Ah, yes -- apologies.
There are two patches I built on top of. I would very much appreciate
target maintainer attention to both of these as well.
I split them out into independent patches and forgot to mention them in
the email (plus they didn't get properly sent due to mail server problems).
After re-sending I can now link:
This one first (to fix https://gcc.gnu.org/bugzilla/show_bug.cgi?id=122314):
https://gcc.gnu.org/pipermail/gcc-patches/2025-November/700117.html
And this one second (to fix
https://gcc.gnu.org/bugzilla/show_bug.cgi?id=122356):
https://gcc.gnu.org/pipermail/gcc-patches/2025-November/700031.html
MM
On 11/10/25 10:45, Andrew Stubbs wrote:
External email: Use caution opening links or attachments
I don't seem to be able to apply your patches. Did I miss a prerequisite?
Specifically, the hunks in gomp_team_barrier_wait_end and
gomp_team_barrier_wait_cancel_end have context that does not match
mainline.
Andrew
On 10/11/2025 10:06, [email protected] wrote:
From: Matthew Malcomson <[email protected]>
Cc'ing in maintainers of nvptx, gcn, and rtems ports for target specific
changes (especially with request for runtime testing).

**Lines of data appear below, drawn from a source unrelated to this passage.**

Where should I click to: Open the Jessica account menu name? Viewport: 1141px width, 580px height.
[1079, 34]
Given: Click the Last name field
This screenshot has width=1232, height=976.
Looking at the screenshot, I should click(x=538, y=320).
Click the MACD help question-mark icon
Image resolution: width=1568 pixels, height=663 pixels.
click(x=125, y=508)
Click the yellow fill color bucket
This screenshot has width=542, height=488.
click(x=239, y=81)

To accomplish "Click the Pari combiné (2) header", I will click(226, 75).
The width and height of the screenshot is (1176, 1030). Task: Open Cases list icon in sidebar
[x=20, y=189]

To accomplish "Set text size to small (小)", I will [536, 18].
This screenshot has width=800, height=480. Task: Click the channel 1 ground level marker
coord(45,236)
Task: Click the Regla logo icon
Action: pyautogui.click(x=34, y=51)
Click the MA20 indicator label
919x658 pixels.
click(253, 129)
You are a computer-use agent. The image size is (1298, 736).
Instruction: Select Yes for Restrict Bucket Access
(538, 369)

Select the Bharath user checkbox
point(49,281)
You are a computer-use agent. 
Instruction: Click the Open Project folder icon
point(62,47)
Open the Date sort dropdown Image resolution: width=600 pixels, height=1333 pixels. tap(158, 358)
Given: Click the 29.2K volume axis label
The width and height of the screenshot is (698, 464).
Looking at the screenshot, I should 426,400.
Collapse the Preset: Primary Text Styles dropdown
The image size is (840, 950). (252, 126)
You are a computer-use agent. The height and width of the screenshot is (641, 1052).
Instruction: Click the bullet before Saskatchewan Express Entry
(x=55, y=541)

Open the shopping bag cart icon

After having updated the target code, looked into various TODO's and ran
more testing I've combined my previous patches (in the below links) into
one patchset.
https://gcc.gnu.org/pipermail/gcc-patches/2025-September/695005.html
https://gcc.gnu.org/pipermail/gcc-patches/2025-October/698257.html
In combination with the below patch this patchset drastically improves
the performance on the micro-benchmark 119588.
https://gcc.gnu.org/pipermail/gcc-patches/2025-November/700031.html
This micro-benchmark represents a significant slowdown in some OMP uses
in NVPL BLAS running GEMM routines on small matrices with a high level
of parallelism. (High level of parallelism due to other routines in the
code benefiting from many threads, and there being no low-overhead way
to change the level of parallelism between routines).
This patchset has two commits:
1) Changes the linux/ barrier implementation from the "centralized"
method currently used to a combination of a "linear" barrier gather
and "centralized" barrier release.
- I see this gives about a 3x improvement on time through a highly
contended barrier on a 144 core machine.
2) Follows the LLVM example and "wait" between parallel regions *inside*
the barrier rather than between two barriers. This halves the
overhead from barriers on many consecutive parallel regions.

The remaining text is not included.